Your instructions: Copy the records word for word, from the first line through the line containing "click(x=219, y=140)", including that line.
● ● ●
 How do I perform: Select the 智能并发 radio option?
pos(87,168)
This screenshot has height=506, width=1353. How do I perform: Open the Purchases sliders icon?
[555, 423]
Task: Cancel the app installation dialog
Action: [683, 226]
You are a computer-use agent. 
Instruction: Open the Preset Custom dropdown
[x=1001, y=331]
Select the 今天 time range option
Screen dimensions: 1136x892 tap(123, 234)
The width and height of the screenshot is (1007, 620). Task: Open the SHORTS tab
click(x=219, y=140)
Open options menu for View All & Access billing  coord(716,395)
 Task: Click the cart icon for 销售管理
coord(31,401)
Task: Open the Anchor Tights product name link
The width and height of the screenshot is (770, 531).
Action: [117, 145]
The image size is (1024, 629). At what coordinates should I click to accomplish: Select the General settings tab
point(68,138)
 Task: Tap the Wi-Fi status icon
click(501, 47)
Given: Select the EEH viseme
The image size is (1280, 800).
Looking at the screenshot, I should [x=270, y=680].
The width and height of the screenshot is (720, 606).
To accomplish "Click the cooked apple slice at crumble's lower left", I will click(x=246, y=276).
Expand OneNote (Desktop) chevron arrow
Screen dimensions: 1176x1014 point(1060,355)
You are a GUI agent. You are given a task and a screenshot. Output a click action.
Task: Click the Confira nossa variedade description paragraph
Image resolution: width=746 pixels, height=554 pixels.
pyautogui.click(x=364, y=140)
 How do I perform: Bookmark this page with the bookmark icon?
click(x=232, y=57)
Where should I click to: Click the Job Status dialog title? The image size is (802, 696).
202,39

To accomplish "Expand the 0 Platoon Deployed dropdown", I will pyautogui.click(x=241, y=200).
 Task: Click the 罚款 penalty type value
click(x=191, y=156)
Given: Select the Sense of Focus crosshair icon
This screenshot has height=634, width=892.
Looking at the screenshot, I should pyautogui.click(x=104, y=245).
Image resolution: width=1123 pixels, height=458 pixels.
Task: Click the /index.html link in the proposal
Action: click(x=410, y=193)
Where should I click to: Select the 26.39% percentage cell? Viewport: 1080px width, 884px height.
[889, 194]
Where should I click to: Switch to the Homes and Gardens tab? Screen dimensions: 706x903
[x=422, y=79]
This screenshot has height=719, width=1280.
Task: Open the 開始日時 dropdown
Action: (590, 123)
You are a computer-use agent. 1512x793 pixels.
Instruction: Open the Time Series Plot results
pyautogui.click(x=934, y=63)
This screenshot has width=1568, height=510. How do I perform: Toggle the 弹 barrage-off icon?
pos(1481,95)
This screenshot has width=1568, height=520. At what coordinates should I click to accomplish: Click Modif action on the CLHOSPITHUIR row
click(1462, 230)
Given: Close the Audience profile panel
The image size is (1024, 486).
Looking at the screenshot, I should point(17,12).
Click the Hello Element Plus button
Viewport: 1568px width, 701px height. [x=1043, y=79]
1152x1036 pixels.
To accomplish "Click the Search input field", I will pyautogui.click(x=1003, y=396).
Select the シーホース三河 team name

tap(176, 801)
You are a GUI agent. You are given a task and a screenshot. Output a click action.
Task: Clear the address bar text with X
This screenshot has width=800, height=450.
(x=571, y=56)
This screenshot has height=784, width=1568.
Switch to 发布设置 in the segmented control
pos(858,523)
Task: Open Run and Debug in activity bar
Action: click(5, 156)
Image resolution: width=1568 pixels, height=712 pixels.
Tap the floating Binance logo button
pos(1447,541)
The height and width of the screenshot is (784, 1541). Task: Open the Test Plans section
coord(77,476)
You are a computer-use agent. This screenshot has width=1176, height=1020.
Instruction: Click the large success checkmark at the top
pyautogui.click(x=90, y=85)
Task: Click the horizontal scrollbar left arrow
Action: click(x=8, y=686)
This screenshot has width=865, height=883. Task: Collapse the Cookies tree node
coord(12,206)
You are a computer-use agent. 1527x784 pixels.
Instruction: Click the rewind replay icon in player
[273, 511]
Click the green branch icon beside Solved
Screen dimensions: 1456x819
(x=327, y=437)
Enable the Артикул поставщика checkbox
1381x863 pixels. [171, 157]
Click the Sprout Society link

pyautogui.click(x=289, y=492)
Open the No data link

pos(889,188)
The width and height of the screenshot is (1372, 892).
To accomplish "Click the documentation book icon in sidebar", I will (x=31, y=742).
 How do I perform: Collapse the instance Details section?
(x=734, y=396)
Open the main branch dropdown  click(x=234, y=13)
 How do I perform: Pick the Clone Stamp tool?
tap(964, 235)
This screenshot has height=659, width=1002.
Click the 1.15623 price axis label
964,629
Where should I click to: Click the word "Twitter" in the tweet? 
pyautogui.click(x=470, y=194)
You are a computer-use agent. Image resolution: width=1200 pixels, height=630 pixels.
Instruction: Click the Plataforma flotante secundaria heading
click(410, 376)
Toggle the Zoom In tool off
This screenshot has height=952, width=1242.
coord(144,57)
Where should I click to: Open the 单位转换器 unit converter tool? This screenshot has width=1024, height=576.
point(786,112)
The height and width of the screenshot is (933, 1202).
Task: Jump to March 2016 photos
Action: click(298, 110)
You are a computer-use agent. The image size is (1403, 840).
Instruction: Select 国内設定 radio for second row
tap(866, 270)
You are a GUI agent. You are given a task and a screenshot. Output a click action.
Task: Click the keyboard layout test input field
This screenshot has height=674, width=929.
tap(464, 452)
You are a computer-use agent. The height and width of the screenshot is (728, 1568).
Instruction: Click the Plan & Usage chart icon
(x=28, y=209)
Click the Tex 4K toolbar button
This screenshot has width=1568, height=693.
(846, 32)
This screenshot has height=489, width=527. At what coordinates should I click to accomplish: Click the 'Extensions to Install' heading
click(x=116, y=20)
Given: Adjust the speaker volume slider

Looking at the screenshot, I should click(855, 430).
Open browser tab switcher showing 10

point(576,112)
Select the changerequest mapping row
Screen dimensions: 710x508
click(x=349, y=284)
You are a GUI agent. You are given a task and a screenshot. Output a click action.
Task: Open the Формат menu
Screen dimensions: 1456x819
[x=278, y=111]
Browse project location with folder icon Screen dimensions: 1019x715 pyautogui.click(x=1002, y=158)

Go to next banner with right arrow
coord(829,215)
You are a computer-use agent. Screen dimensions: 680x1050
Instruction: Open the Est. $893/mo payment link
● ● ●
Response below:
 How do I perform: Select the 智能并发 radio option?
pos(87,168)
This screenshot has height=506, width=1353. How do I perform: Open the Purchases sliders icon?
[555, 423]
Task: Cancel the app installation dialog
Action: [683, 226]
You are a computer-use agent. 
Instruction: Open the Preset Custom dropdown
[x=1001, y=331]
Select the 今天 time range option
Screen dimensions: 1136x892 tap(123, 234)
The width and height of the screenshot is (1007, 620). Task: Open the SHORTS tab
click(x=219, y=140)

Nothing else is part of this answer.